X

İlişkide iletişim: “Beni hiç anlamadı” yerine, “Biz birbirimizi anlayabiliyoruz” diyebilmek

Çoğu zaman ne kadar önemli olduğunun farkına varamadığımız bir kavramdır “iletişim” veya iletişim kurabilmek becerimiz. Her ne kadar kelime olarak kendi içinde “bir diğer kişiyi” gerektirse de (tek başımıza iletişim olmayacağı için) aslında eylem anına döndüğümüzde kendimizi kendimizle baş başa buluveririz.

Ne biz onu anlayabiliyoruzdur ne de o bizim neye ve neden itiraz ettiğimizi…

Karşımızda sevdiğimiz insan vardır, eşimizdir, kaç yıldır birlikte olduğumuz, bizi en iyi tanıdığını düşündüğümüz bir kişidir fakat işte yine fikir ayrılığına düşmüşüzdür ve ne biz onu anlayabiliyoruzdur ne de o bizim neye ve neden itiraz ettiğimizi… Süreç daha da gerilimli bir akışa doğru da sürüklenebilir… Sürekli kavgalar başlar, normal ses tonuyla konuşamaz hale geliriz, bu bizi öyle etkiler ki bazen yüzünü bile görmek istemeyiz. Evet, itiraf edelim her ne kadar çok seviyor olursak olalım yüzünü bile görmeyi istemeyiz…

Ben bu yazımda sizlerle birlikte bu iletişim konusuna çok daha yakından bakalım istiyorum. Özellikle bizleri en çok incitebilen o en çok sevdiklerimiz cinsinden, yani ilişkideki iletişim tarzımıza daha yakından bakalım. İletişim konusu başlamadan yani daha sözlerimizi söylemeden aslında bazı şekillerde kendimizi anlatmaya başlarız. Ses tonumuz örneğin, aslında kelimeye dökmesek bile eşimiz itiraz ettiğimizin farkına varıverir. Ve ortamda bir anda “söyledin”, “söylemedin”, “ima ettin, ne demek istedin?” gibi ortada bile olmayan bir iletişimsizlikle kasıp kavurulur…

Sağlıklı bir iletişim için neye ihtiyaç var?
══════════
Çalışma Soruları »
(A) İlişkide iletişim yazısının "Ben bu yazımda" diye başlayan paragrafında tırnak içinde verilen ifadelerin tamamını sıralayın.
(B) İlişkide iletişim yazısını son cümlesinden sonra kaldığı yerden sürdürün.
Metnin ardından gelen liste bu çalışmada hiçbir rol oynamaz.
══════════
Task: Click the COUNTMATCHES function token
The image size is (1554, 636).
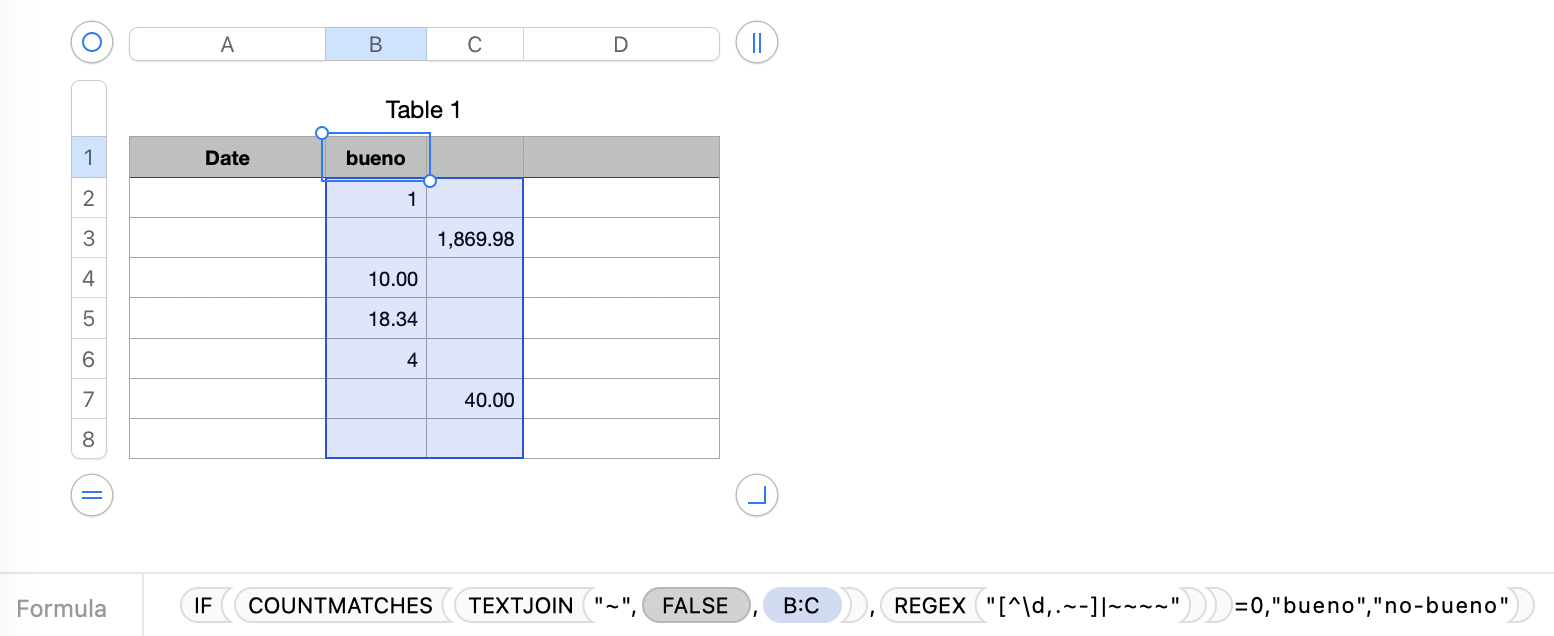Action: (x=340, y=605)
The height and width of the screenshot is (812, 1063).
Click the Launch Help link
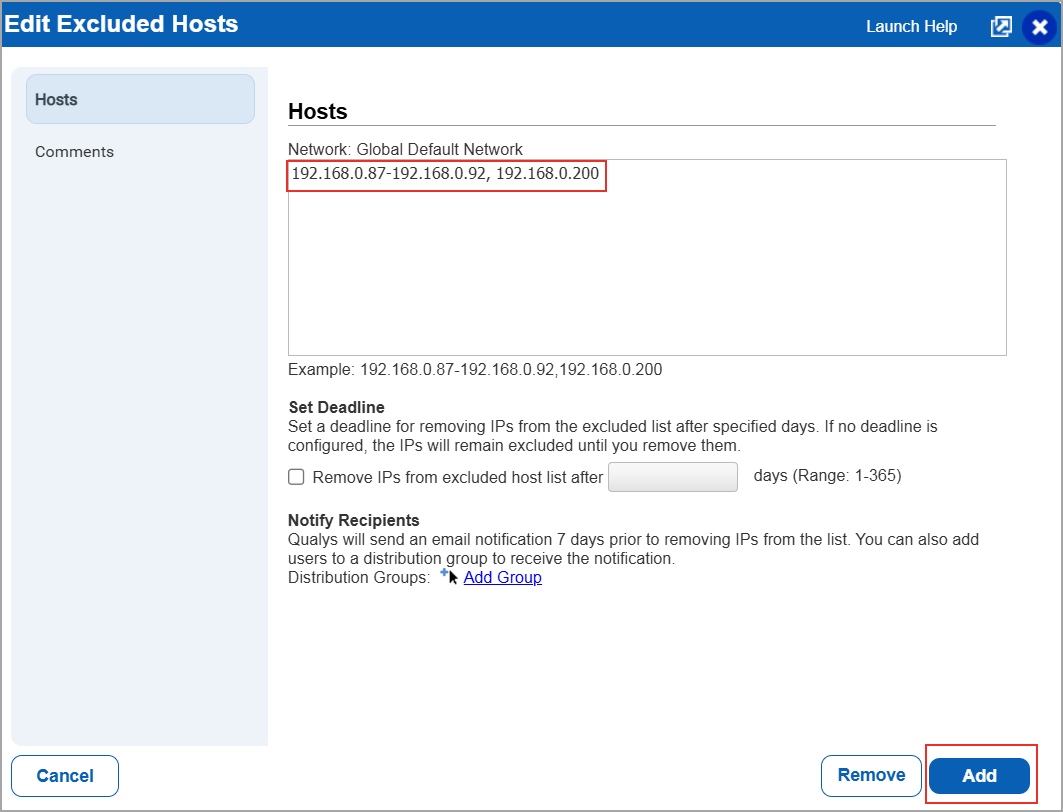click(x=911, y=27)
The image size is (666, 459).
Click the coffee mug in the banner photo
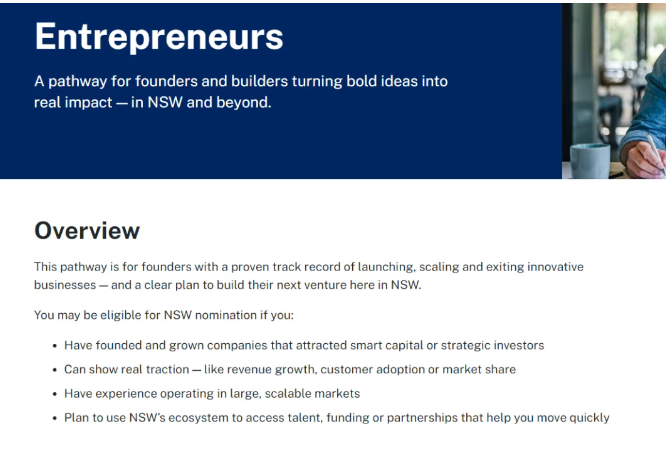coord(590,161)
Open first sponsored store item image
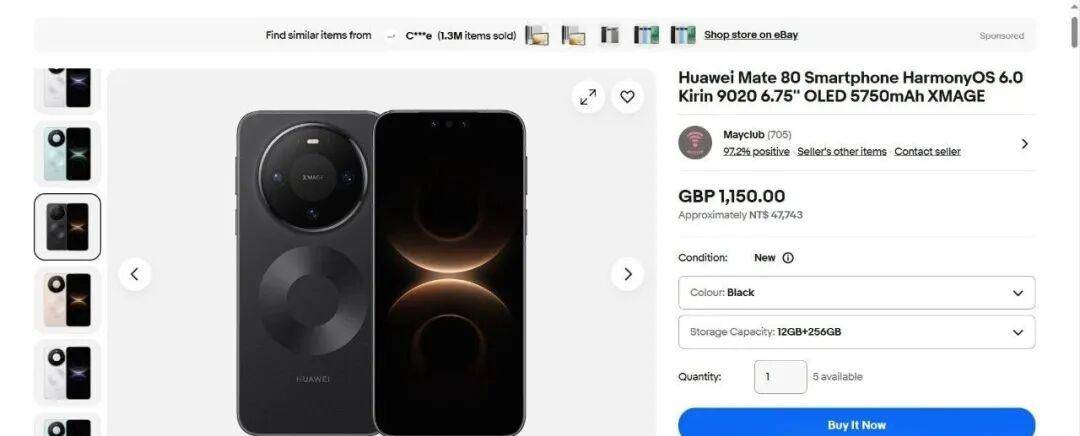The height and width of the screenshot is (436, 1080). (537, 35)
══════════
Cevap Bölümü »
(A) "söyledin"; "söylemedin"; "ima ettin, ne demek istedin?"

(B)
Peki bu iletişimsizlik durumunun sebebi nedir? Hangi akış “Biz buraya bu noktaya nasıl geldik?” diye sormamıza sebep olmuştur? Öncelikle bu sürecin “ben” ile yönetildiğinin farkına varmamız gerekir. İletişim esnasında karşınızdaki kişinin ne yaptığını, ne söyleyeceğini, neyi, nasıl anlatması gerektiğini biz kontrol edemeyiz. Ama bunu yapış şekli, örneğin kaba bir şekilde söylediyse bizi ne söylediğinden çok nasıl söylediğine verdiğimiz tepki ile odaklar. Bu durumda, aslında iletişimin ana öğesi olan “neyin ifade edildiğine” değil de, nasıla odaklanırız. Moralimiz bozulur, hemen itiraz ederiz, sen benimle nasıl böyle konuşursunla söze başlarız. Aslında iletişim burada kopmuştur bile… Artık tek kişilik bir akışa girmişizdir bile. Karşımızdaki ne derse desin, ne söylerse söylesin “kaldığımız” yerden çıkamayız. Konuşma o noktada bitmiştir bile…

Hemen başka bir örnekle açıklamaya çalışalım, “iletişim esnasında” eskiden getirdiklerimizden bağımsızlaşmamız gerekir. Eğer geçmişte eşimize bir kırgınlık veya kızgınlığımız varsa şu anda konuşulan konudan aslında tamamen bağımsız bir duruma karşılık gelir. Fakat bu kırgınlık veya alınmışlık hissi bize o anda da eşlik ediyor olduğundan “bir türlü” bir yana bırakamadığımızda aslında iletişim kurmayı reddetmekteyizdir. Yaptığımız dolaylı olarak hesap sormaktır, belki karşı çıkmak için karşı çıkmaktır.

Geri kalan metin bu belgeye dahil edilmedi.